··· Material shown ···
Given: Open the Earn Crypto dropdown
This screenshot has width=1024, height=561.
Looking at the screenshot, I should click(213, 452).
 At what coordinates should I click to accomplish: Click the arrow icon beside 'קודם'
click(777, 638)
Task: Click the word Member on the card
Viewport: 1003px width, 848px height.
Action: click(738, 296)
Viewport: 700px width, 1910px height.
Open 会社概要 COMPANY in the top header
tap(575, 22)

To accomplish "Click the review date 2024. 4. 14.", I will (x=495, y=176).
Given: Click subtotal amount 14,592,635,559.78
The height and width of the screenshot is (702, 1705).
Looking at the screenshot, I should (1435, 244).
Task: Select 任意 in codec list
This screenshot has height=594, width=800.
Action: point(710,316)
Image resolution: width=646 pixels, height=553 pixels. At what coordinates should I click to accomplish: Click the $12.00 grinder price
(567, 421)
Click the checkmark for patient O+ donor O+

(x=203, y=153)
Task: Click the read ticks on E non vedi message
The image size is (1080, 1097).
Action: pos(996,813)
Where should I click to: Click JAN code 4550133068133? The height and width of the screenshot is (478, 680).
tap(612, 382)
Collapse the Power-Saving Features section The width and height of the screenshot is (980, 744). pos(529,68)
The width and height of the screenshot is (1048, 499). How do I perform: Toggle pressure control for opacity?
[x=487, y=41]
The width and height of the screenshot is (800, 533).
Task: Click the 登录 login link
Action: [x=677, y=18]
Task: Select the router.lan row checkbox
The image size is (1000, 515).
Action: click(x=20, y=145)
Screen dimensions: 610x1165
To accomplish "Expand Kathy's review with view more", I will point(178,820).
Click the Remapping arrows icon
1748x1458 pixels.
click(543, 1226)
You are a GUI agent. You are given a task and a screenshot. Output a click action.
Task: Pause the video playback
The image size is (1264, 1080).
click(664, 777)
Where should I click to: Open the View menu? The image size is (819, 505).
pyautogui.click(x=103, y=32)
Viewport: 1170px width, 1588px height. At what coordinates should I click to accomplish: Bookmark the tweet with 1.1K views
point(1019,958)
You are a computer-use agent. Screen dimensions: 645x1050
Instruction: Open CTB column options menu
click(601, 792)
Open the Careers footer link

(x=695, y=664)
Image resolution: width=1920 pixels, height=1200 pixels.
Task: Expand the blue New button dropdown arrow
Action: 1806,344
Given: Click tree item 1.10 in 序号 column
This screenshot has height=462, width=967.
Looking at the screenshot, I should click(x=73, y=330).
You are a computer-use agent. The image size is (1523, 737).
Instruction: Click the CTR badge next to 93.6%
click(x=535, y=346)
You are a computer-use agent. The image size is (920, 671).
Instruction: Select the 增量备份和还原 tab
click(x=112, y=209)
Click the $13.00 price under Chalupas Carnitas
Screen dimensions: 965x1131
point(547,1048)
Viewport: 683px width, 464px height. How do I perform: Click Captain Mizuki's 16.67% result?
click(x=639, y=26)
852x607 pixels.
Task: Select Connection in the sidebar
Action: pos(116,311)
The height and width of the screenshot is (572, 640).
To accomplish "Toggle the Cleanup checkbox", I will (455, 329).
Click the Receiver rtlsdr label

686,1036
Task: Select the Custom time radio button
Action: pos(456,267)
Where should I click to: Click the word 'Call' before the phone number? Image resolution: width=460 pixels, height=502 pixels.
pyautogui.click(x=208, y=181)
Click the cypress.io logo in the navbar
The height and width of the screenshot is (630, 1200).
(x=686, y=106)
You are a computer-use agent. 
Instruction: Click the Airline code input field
···
Whatever lines appear above, reproduce every one of them exactly.

> **Answer for the task**
Given: Open the Earn Crypto dropdown
This screenshot has width=1024, height=561.
Looking at the screenshot, I should click(213, 452).
 At what coordinates should I click to accomplish: Click the arrow icon beside 'קודם'
click(777, 638)
Task: Click the word Member on the card
Viewport: 1003px width, 848px height.
Action: click(738, 296)
Viewport: 700px width, 1910px height.
Open 会社概要 COMPANY in the top header
tap(575, 22)

To accomplish "Click the review date 2024. 4. 14.", I will (x=495, y=176).
Given: Click subtotal amount 14,592,635,559.78
The height and width of the screenshot is (702, 1705).
Looking at the screenshot, I should (1435, 244).
Task: Select 任意 in codec list
This screenshot has height=594, width=800.
Action: point(710,316)
Image resolution: width=646 pixels, height=553 pixels. At what coordinates should I click to accomplish: Click the $12.00 grinder price
(567, 421)
Click the checkmark for patient O+ donor O+

(x=203, y=153)
Task: Click the read ticks on E non vedi message
The image size is (1080, 1097).
Action: pos(996,813)
Where should I click to: Click JAN code 4550133068133? The height and width of the screenshot is (478, 680).
tap(612, 382)
Collapse the Power-Saving Features section The width and height of the screenshot is (980, 744). pos(529,68)
The width and height of the screenshot is (1048, 499). How do I perform: Toggle pressure control for opacity?
[x=487, y=41]
The width and height of the screenshot is (800, 533).
Task: Click the 登录 login link
Action: [x=677, y=18]
Task: Select the router.lan row checkbox
The image size is (1000, 515).
Action: click(x=20, y=145)
Screen dimensions: 610x1165
To accomplish "Expand Kathy's review with view more", I will point(178,820).
Click the Remapping arrows icon
1748x1458 pixels.
click(543, 1226)
You are a GUI agent. You are given a task and a screenshot. Output a click action.
Task: Pause the video playback
The image size is (1264, 1080).
click(664, 777)
Where should I click to: Open the View menu? The image size is (819, 505).
pyautogui.click(x=103, y=32)
Viewport: 1170px width, 1588px height. At what coordinates should I click to accomplish: Bookmark the tweet with 1.1K views
point(1019,958)
You are a computer-use agent. Screen dimensions: 645x1050
Instruction: Open CTB column options menu
click(601, 792)
Open the Careers footer link

(x=695, y=664)
Image resolution: width=1920 pixels, height=1200 pixels.
Task: Expand the blue New button dropdown arrow
Action: 1806,344
Given: Click tree item 1.10 in 序号 column
This screenshot has height=462, width=967.
Looking at the screenshot, I should click(x=73, y=330).
You are a computer-use agent. The image size is (1523, 737).
Instruction: Click the CTR badge next to 93.6%
click(x=535, y=346)
You are a computer-use agent. The image size is (920, 671).
Instruction: Select the 增量备份和还原 tab
click(x=112, y=209)
Click the $13.00 price under Chalupas Carnitas
Screen dimensions: 965x1131
point(547,1048)
Viewport: 683px width, 464px height. How do I perform: Click Captain Mizuki's 16.67% result?
click(x=639, y=26)
852x607 pixels.
Task: Select Connection in the sidebar
Action: pos(116,311)
The height and width of the screenshot is (572, 640).
To accomplish "Toggle the Cleanup checkbox", I will (455, 329).
Click the Receiver rtlsdr label

686,1036
Task: Select the Custom time radio button
Action: pos(456,267)
Where should I click to: Click the word 'Call' before the phone number? Image resolution: width=460 pixels, height=502 pixels.
pyautogui.click(x=208, y=181)
Click the cypress.io logo in the navbar
The height and width of the screenshot is (630, 1200).
(x=686, y=106)
You are a computer-use agent. 
Instruction: Click the Airline code input field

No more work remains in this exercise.